* **Work to complete**
Copy the passage from the wireless intrusion prevention system text, from "In July 2009, the" to "for large organizations.".

* **Text block**
# # # #
= Wireless intrusion prevention system =

Monitors for the presence of unauthorized access points

In computing, a wireless intrusion prevention system (WIPS) is a network device that monitors the radio spectrum for the presence of unauthorized access points (intrusion detection), and can automatically take countermeasures (intrusion prevention).

== Purpose ==
The primary purpose of a WIPS is to prevent unauthorized network access to local area networks and other information assets by wireless devices. These systems are typically implemented as an overlay to an existing Wireless LAN infrastructure, although they may be deployed standalone to enforce no-wireless policies within an organization. Some advanced wireless infrastructure has integrated WIPS capabilities.

Large organizations with many employees are particularly vulnerable to security breaches caused by rogue access points. If an employee (trusted entity) in a location brings in an easily available wireless router, the entire network can be exposed to anyone within range of the signals.

In July 2009, the PCI Security Standards Council published wireless guidelines for PCI DSS recommending the use of WIPS to automate wireless scanning for large organizations.

== Intrusion detection ==

A wireless intrusion detection system (WIDS) monitors the radio spectrum for the presence of unauthorized, rogue access points and the use of wireless attack tools. The system monitors the radio spectrum used by wireless LANs, and immediately alerts a systems administrator whenever a rogue access point is detected. Conventionally it is achieved by comparing the MAC address of the participating wireless devices.

Rogue devices can spoof MAC address of an authorized network device as their own. New research uses fingerprinting approach to weed out devices with spoofed MAC addresses. The idea is to compare the unique signatures exhibited by the signals emitted by each wireless device against the known signatures of pre-authorized, known wireless devices.

== Intrusion prevention ==

In addition to intrusion detection, a WIPS also includes features that prevent against the threat automatically. For automatic
prevention, it is required that the WIPS is able to accurately detect and automatically classify a threat.
# # # #
* **Information supplied**
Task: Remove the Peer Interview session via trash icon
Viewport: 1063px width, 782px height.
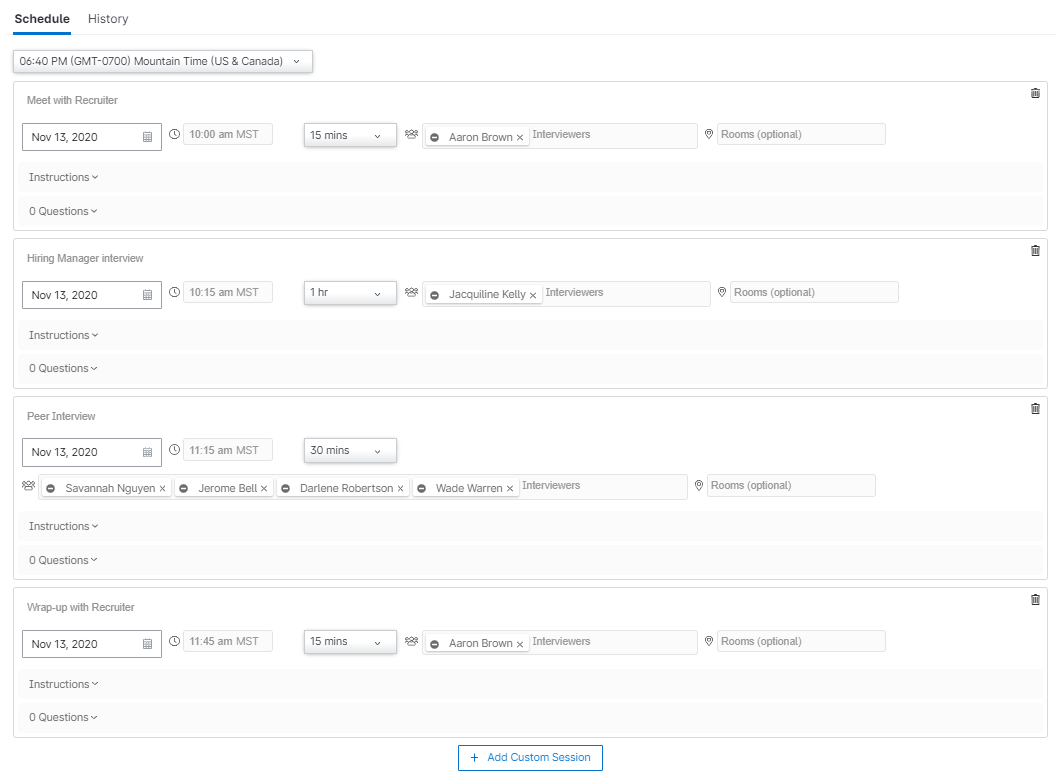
# # # #
* **Exercise output**
In July 2009, the PCI Security Standards Council published wireless guidelines for PCI DSS recommending the use of WIPS to automate wireless scanning for large organizations.